Amy Laurent has been a relationship expert / professional matchmaker for more than seven years, and is the author of 8 Weeks to Everlasting: How to Get (and Keep) the Guy You Want. We’re so thrilled that Amy is our resident dating expert! If you have a question about the single life (like, “How long should I wait before texting him again?” or “Will I be single forever?”), Amy is here to help! Just visit her board, Ask the Dating Expert, and post your question!
But before you do that, check out this interview with Amy to see how she got started in the business, plus her one, no-fail piece of advice for singles.
Q: How did you get into the Relationship Expert / Professional Matchmaker business?

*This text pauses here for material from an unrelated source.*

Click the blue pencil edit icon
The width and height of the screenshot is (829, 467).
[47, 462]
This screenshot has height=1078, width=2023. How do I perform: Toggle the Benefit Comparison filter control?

Amy Laurent: I have always been a “people person” with a desire to understand what makes everyone tick (even those who are very different from me). I also have a natural gut intuition! I can walk into a party of 100, do a once-over of the room, and tell you things about each person that only they thought they knew about themselves. These are some of the things that I don’t necessarily verbalize to my clients, but these skills help me tremendously when successfully pairing people who are ideal, true matches for each other.
However, though I was basically always equipped with these tools, knowing where to apply it most efficiently came much later. When I was in my mid-20s, I relocated to another state for a job and it was very hard to meet people. I discovered these matchmaking companies, and I thought, “How incredible! I can still meet great men, but I don’t have to go to bars and clubs!” After trying three of the best, it turned out to be a massive disappointment. To me, they weren’t doing the real work that would result in true matches. This annoying feeling stuck with me for a few years. One day, I thought, “You know what? I could be running a totally different matchmaking service! And I can’t believe no one is out there thinking the same thing!” So I went for it. The workload was massive, and success did not come immediately, yet it was something I believed in so strongly and was so passionate about, I was going to let nothing stand in my way. I started by matching people for free.
Q: Tell us about one of your happily-ever-after success stories!
AL: I was working with an eligible, early 40’s, attractive Producer with a sincerity that impressed me right off the bat. He had just gone out with his 3rd match, when “Melissa” (31 years old) came into my office. Often, my most successful and lasting matches are purely based on my gut intuition and not a computer-generated match. Their match wasn’t obvious on paper, but I just knew.
Melissa almost declined to meet the Producer. It was her very first time working with me, so unlike my other clients, who have come to trust my judgment, she hesitated -- the Producer was a few years older than her age range cap. But I had a feeling about Melissa, like I had known her for years. So I urged her to meet him, and I told her that if I was wrong she would never have to speak to me again and could tell me to go stuff it.
And in fact, I never worked with her again. Melissa and the Producer are happily married and their first child was born last June! Their match makes me so proud because the good guys won, and they deserve all the happiness that that they have now -- and that makes me SO very happy in return! It just goes to show that it’s okay to deviate from your laundry list of preferences, and that there are no absolutes in love.
Q: Have you ever met a person you couldn't help...who you thought was just unreachable?
AL: Yes, of course. I’m here to help singles through their dating obstacles. Not that they have to come to me issue-free, but they must be in a reasonably healthy state to begin dating in the first place. People who have seriously unrealistic dating expectations, fear of relationships and emotional intimacy, or any other deep-rooted issue that requires therapy with a licensed doctor -- they should consider this before they enlist a matchmaker. I have an ethical obligation to recognize situations like this. Believe me, I have probably turned down more potential client prospects than anyone in my industry. It’s just the right thing to do.
Q: Do you find it easy or difficult to take your own advice?
AL: Like many people, in certain scenarios, I’m better at giving great advice then taking it. That’s human nature. When it comes to love, it’s far easier to see someone else’s relationship from the outside, explain what you see, and give them solid advice that works. I fully understand that love can make us all a bit crazy, especially new love. It can make a secure person insecure, make us question ourselves, and make you a little zany at times.
But this is what I do best -- helping singles navigate this stage of the relationship without losing themselves, even if things feel a little out of control with a new person. My happiness is based on seeing so many people work their way into amazing, fulfilling relationships. I have to admit, I am far more comfortable in the matchmaking chair helping others, than on the other side…but it’s something I’m working on.
Q: If you could give everyone only one piece of dating advice, what would it be?
AL: No matter what, your job isn’t to make someone like you! Never be someone you are not in the hopes of impressing someone. Be confident, and if someone isn’t interested, that wasn’t the right person for you anyway. Onwards. There is a match out there for everyone. And don’t forget the fact that you simply rock!